● REQUEST
Can you turn the lines below into a Markdown table with the columns Row and Line, starting at the line that contains "The width and height of the screenshot is (690, 360)." and ending after the line that contains "Action: tap(338, 246)", numbering each row and leaving out any blank lines?

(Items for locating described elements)

— BEGIN —

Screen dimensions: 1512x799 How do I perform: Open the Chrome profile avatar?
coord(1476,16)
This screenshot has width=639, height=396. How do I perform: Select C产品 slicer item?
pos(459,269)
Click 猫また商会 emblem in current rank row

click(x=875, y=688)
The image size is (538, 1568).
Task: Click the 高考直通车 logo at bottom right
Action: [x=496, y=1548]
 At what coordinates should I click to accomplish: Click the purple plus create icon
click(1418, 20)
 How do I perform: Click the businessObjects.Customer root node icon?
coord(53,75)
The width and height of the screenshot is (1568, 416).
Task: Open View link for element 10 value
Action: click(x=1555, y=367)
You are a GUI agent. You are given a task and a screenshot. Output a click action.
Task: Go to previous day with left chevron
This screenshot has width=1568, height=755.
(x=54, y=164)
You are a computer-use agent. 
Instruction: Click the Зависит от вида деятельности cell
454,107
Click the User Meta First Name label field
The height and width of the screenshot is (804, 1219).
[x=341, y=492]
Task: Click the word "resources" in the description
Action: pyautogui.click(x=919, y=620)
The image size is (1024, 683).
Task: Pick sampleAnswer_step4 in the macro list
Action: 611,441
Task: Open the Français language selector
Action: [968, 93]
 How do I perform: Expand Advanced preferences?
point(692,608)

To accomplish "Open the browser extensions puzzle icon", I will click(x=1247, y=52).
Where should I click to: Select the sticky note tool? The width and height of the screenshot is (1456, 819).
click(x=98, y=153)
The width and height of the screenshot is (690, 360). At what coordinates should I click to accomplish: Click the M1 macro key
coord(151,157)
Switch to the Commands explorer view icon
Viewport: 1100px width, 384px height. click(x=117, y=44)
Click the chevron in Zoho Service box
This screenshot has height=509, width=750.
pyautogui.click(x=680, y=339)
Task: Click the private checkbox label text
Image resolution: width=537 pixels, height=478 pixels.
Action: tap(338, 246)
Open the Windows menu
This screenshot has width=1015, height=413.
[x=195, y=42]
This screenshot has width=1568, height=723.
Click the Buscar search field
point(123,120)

— END —

● RESPONSE FOR THIS EXERCISE
| Row | Line |
|---|---|
| 1 | The width and height of the screenshot is (690, 360). At what coordinates should I click to accomplish: Click the M1 macro key |
| 2 | coord(151,157) |
| 3 | Switch to the Commands explorer view icon |
| 4 | Viewport: 1100px width, 384px height. click(x=117, y=44) |
| 5 | Click the chevron in Zoho Service box |
| 6 | This screenshot has height=509, width=750. |
| 7 | pyautogui.click(x=680, y=339) |
| 8 | Task: Click the private checkbox label text |
| 9 | Image resolution: width=537 pixels, height=478 pixels. |
| 10 | Action: tap(338, 246) |